Afghan officials and lawmakers have warned of catastrophic consequences if Washington agrees to privatize its war effort in Afghanistan by contracting security operations to private firms.

Senior Afghan leaders have criticized a proposed plan by the founder of Blackwater that would see U.S. troops replaced by private contractors working under an envoy directly reporting to the U.S. president.

Blackwater became one of the largest U.S. military contractors by deploying thousands of former soldiers to Iran and Afghanistan in the years following the attacks of 9/11. Some of its operatives were accused of committing grave rights abuses.

“No foreign mercenary can do the work that sons of this soil can do; therefore, we will never allow foreign mercenaries to operate on our soil,” Afghan President Ashraf Ghani said on October 1.

U.S. media reports say Erik Prince, the founder of Blackwater, is still lobbying to privatize the war in Afghanistan a year after his plan was dumped in favor of President Donald Trump’s current strategy, which emphasized increasing support for Afghan forces and an eventual negotiated settlement between the Taliban and the Afghan government.

“I try to address three fundamental problem areas. One is a lack of continuity, two is a lack of air power, and three is governance support,” Prince told Afghanistan’s Tolo News TV recently. “I would use contracted veteran mentors from the U.S. and NATO, the same countries that are here.”

In a New York Times oped last year outlining his rationale, Prince offered a new approach to ending the longest war in American history.

“My proposal is for a sustainable footprint of 2,000 American Special Operations and support personnel, as well as a contractor force of less than 6,000 (far less than the 26,000 in country now),” he wrote. “This team would provide a support structure for the Afghans, allowing the United States’ conventional forces to return home.”

Prince, now the executive director at the Frontier Services Group, says his troops would operate under Afghan law and international conventions.

But his proposal was met with strong disapproval in Afghanistan and was opposed by Western pundits and officials. In Kabul, the opposition is still strong.

“[Implementing this plan] will prove catastrophic for the Afghan people. This new painful debate [about privatizing the war in Afghanistan] is not acceptable to us,” Fazilhadi Muslimyar, chairman of Meshrano Jirga, the upper house of the Afghan Parliament, told lawmakers on September 10.

Muslimyar says international troops currently operate in Afghanistan because of bilateral and international agreements. “We have concluded agreements with the United States and NATO, not their private companies,” he noted. “Privatizing the war will not benefit Afghanistan, the U.S., or this region.”

Ghafoor Javed, a spokesman for the Afghan Defense Ministry, says the new approach is unacceptable.

“Privatizing the war in Afghanistan is against the interests of the Afghan people and their government.
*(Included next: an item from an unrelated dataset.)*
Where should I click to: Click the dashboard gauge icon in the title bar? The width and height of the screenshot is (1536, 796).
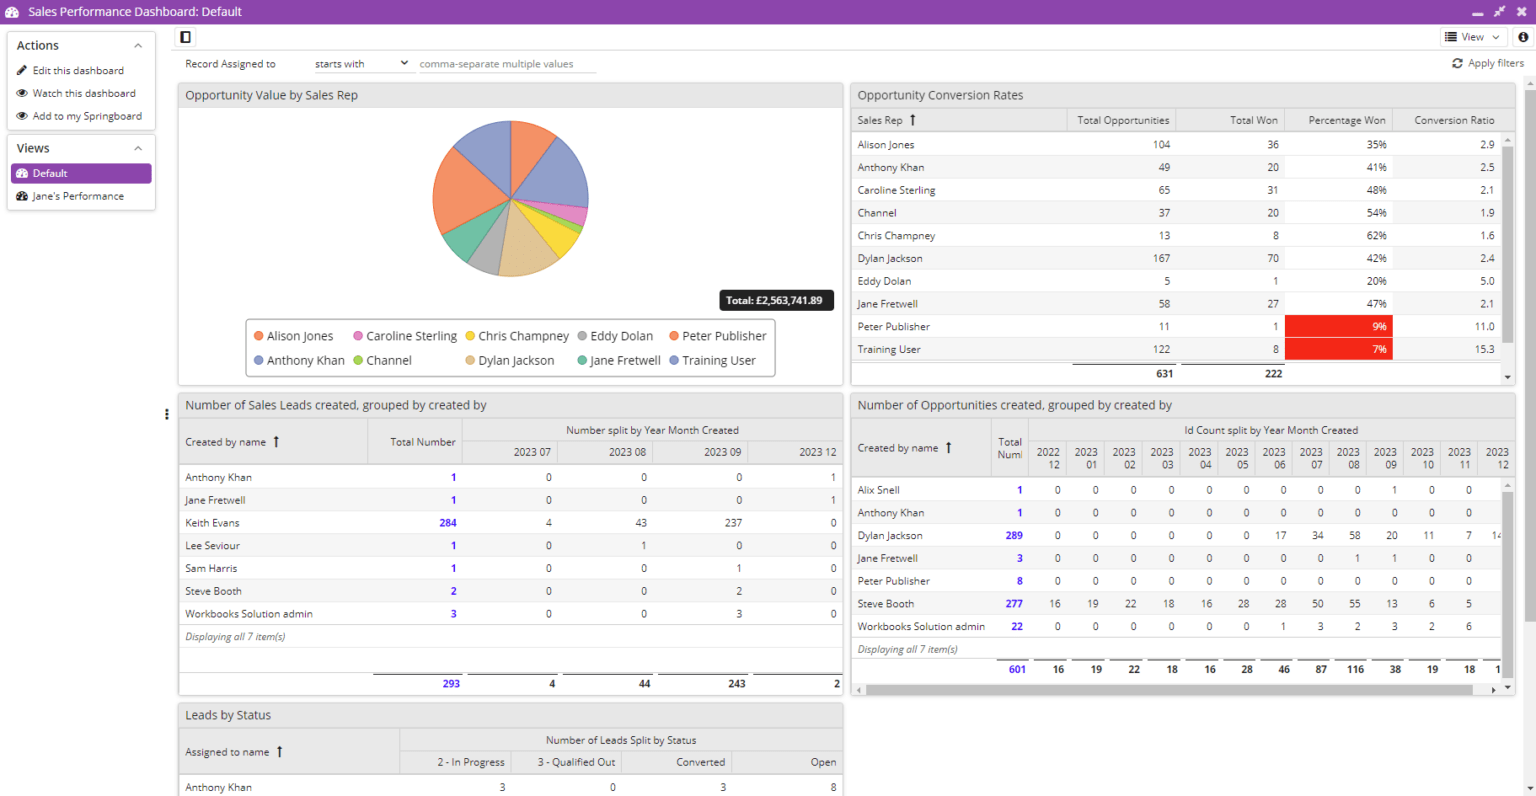coord(13,11)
It is also a violation of our laws,” he told Radio Free Afghanistan. “This is why our people will not accept privatizing the war in Afghanistan.”

In Kabul, military expert Aziz Ahmad Wardak says Blackwater’s previous role in the Afghan and Iraqi wars, where it was accused of abuses, overshadows Prince’s proposal.

“They [private security contractors] were here before and had little to show as their achievement,” he noted. “They didn’t follow any laws.”